BABADOOK di Jennifer Kent

baba2Curato nei dettagli, pulito nell’immagine, The Babadook è un involucro di dichiarata propedeutica al genere horror, un film manifestamente citazionista la cui chiave risiede nella diligente riproduzione tecnica di classici del passato. La confezione smagliante e rarefatta cela un vuoto interiore, un talento da tecnica pubblicitaria. Nel film si riconoscono molteplici influenze, dal Tim Burton di Beetlejuice, a Ghostbusters di Reitman (una inquadratura in particolare), al gotico dei disegni di Edward Gorey, a svariati topoi artistici di Mario Bava fino al fulciano Quella villa accanto al cimitero.
Bava, su tutti, è la fonte d’ispirazione più scoperta: il film Shock (1977) viene riprodotto nelle atmosfere, inquadrature, parti della trama e moltissime tecniche.
Il montaggio di Babadook, inattaccabile professionalmente, procede per convenzioni nella costituzione di un collage che evolve, prevedibilmente, nel raggiungimento di un climax lucidamente esteriore.
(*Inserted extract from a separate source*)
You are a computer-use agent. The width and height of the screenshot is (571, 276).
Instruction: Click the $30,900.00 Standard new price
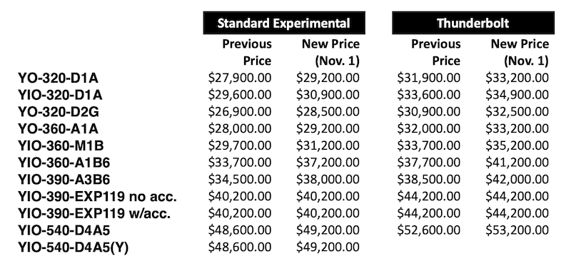tap(328, 95)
Si ha la sensazione, guardando Babadook, di assistere ad un film in cui il linguaggio divora il cuore stesso del genere, invece di metterlo a nudo: una furba pianificazione stilistica e produttiva in cui non serpeggia quell’unheimlich che è il vero turbamento degli incubi baviani.
Non bastano i sotterranei, gli armadi, le crepe nei muri, e un direttore della fotografia colto e preparato per riportare in vita il fantasma strisciante, inafferrabile, osceno degli horror italiani del passato. Al controllatissimo Babadook manca proprio l’oscenità, il gusto libero e perverso di una paura che sfugge ad ogni direzione: quell’aura d’inferno che brilla impalpabile.